Pubmed, you have some good qualities. Also, some not so good ones. To wit:
--Why must the cursor automatically jump to the search field when a page loads? Like all right-thinking, i.e. keyboard-shortcut-using, people, I am a fan of using the space bar to page down. But on each new results page, the space bar just....adds space, unless I click somewhere else on the page first.
--When I type the first few letters of a recently-performed search into the search field, you bring up a helpful drop-down of my recent searches. I key down to the desired one and press Return to put it in the search box.
(a) You immediately re-run that search. Sometimes I wanted to add something else to that search term.
(b) Not only do you immediately re-run that search, for reasons beyond me you sometimes fail to run the full search term, but instead use only the fragment that I had typed in. For example, when I type in "Ph" and then key down to select "Physioprof" from the drop-down, sometimes you produce Physioprof's papers. Sometimes you produce every single goddamn paper with "ph" in it. All 8 million of them. [This is just an example, people. In reality, "physioprof" produces no search results in PubMed. Don't waste your time.]

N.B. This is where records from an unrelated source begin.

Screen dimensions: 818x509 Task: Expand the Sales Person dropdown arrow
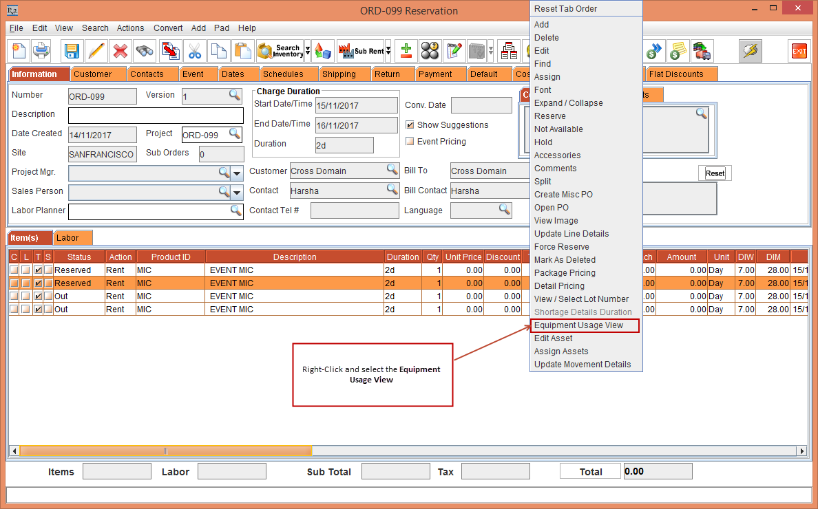[x=237, y=192]
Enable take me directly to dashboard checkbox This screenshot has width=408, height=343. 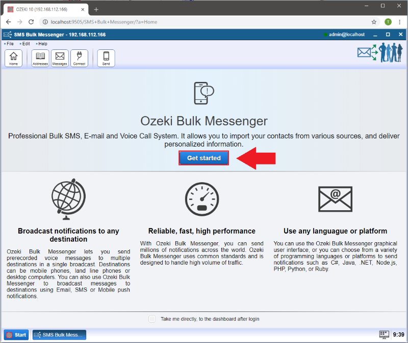[152, 319]
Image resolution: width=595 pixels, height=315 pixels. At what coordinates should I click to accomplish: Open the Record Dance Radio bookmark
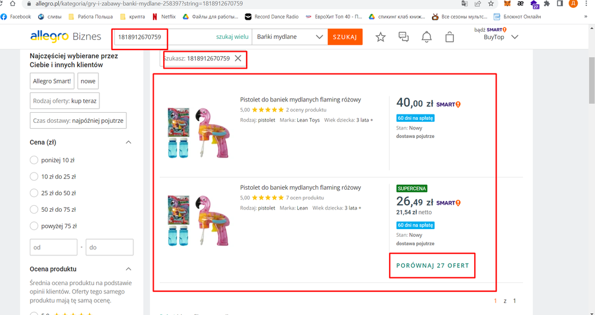pyautogui.click(x=272, y=17)
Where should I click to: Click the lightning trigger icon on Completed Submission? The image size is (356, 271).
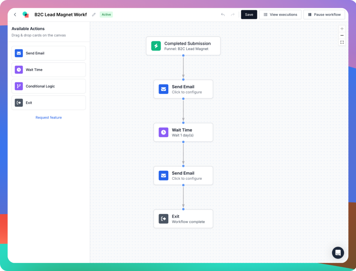pos(155,46)
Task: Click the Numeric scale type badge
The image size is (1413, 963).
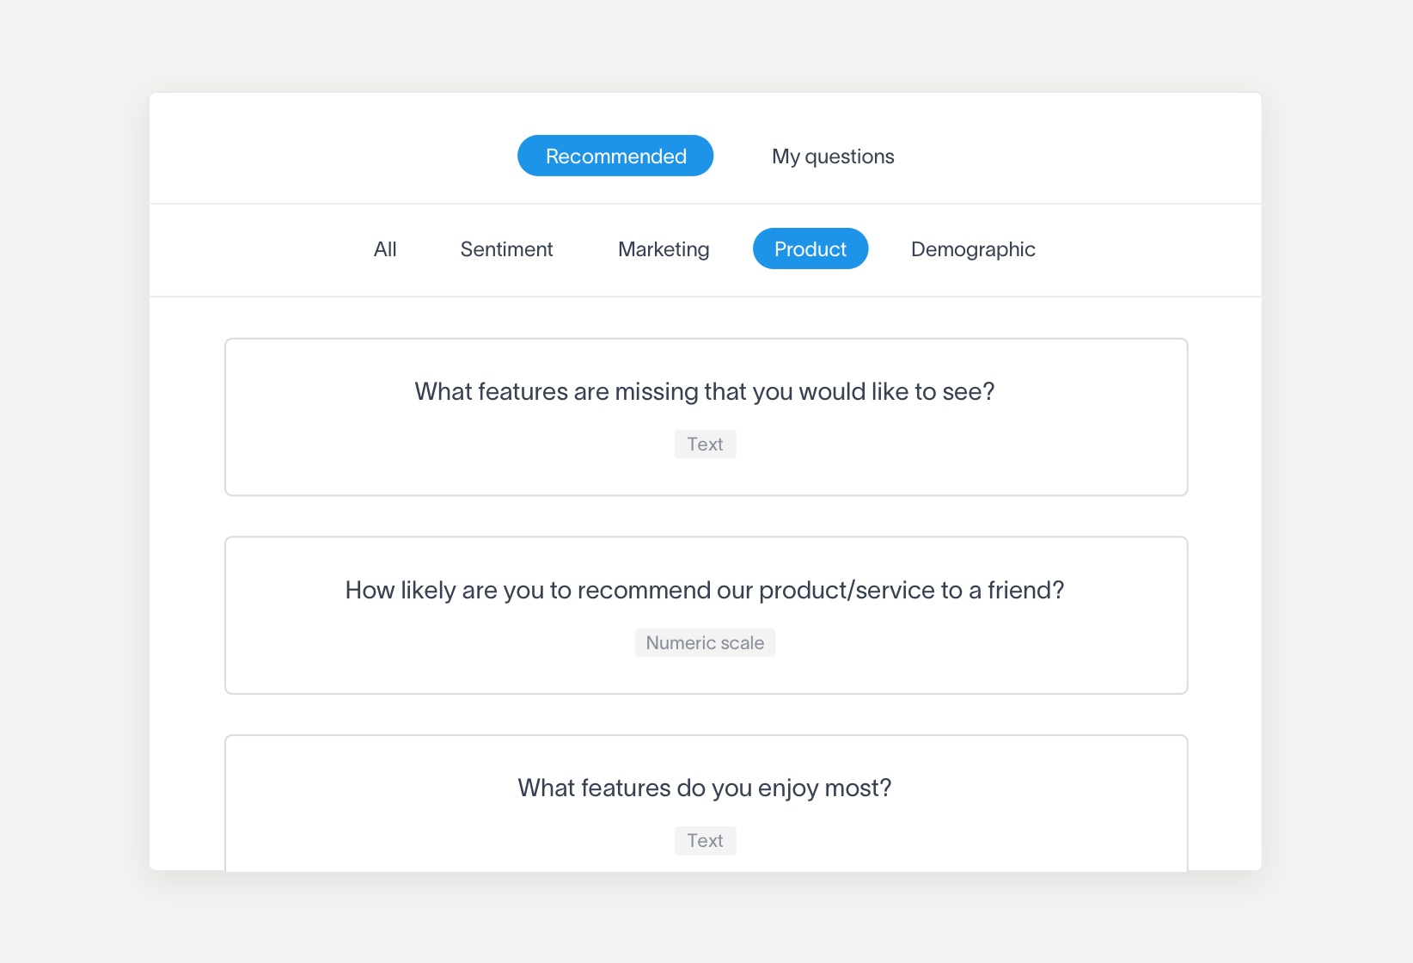Action: [x=705, y=643]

--Select some unique author ID method and implement it. I don't care which one. But if I have to try searching for a paper by "Xu X" ever again, I will maim you.
15 years ago
9 comments:
ya. my boss' name is "XU Y." I had a lot of fun with that one when I was looking up the papers before applying.
What drives me crazy about pubmed is the new must-submit-all-papers thing that NIH has implemented. It's a great idea for all NIH-funded papers (that's basically everything) to be online free, but they take the final submitted paper, not the final published paper! This means that the pubmed online papers don't reflect proofreading.
And also they only accept Word. Some of us don't write papers in Word.
Why must the cursor automatically jump to the search field when a page loads?
If it *didn't* do this, I'd be enraged.
When I type the first few letters of a recently-performed search into the search field, you bring up a helpful drop-down of my recent searches. ...etc
This functionality is provided by your browser, not by the Pubmed Web site.
Select some unique author ID method and implement it. I don't care which one. But if I have to try searching for a paper by "Xu X" ever again, I will maim you.
This is not something that Pubmed can unilaterally implement, as there is no way for Pubmed to automatically determine when it indexes a new publication which "Xu X" is the author. Journals will have to included in the process of deciding how to implement a unique author ID system.
qaz, that's completely crazy, I had no idea--I thought they just took the PDFs from the publisher. Weird.
This functionality is provided by your browser, not by the Pubmed Web site.
Then why does it only malfunction with pubmed? I use different versions of firefox on different computers, but somehow it's only ever pubmed that has trouble.
This is not something that Pubmed can unilaterally implement,
Of course not. But they're the ones with the stick. All they have to do is tell the journals, here's an additional field for author ID, and please use System X (there are a couple available). Once PubMed requires it, everyone will fall in line.
LOL re: Xu X. I have so been there with the common name headache. My favorite problem is one nobody knows how to fix. Ever try to search for the transcriptional regulation of the gene for p53? hahahaha. There is no way to do it with the current keywords. Natural language recognition, please get here soon! K thx.
I prefer to search ISI Web of Knowledge. Their author search is great, you can set limits before you get the reference list. And it will find all those non-medical papers buried in the journals of minor results.
Patchi, ISI doesn't include all the journals. Did you know they wait 6 years before indexing new journals?
So I guess there is no way around it... one can't have it all unless you search with all.
Wow, didn't know that MsPhD. Huh, thanks for the heads-up!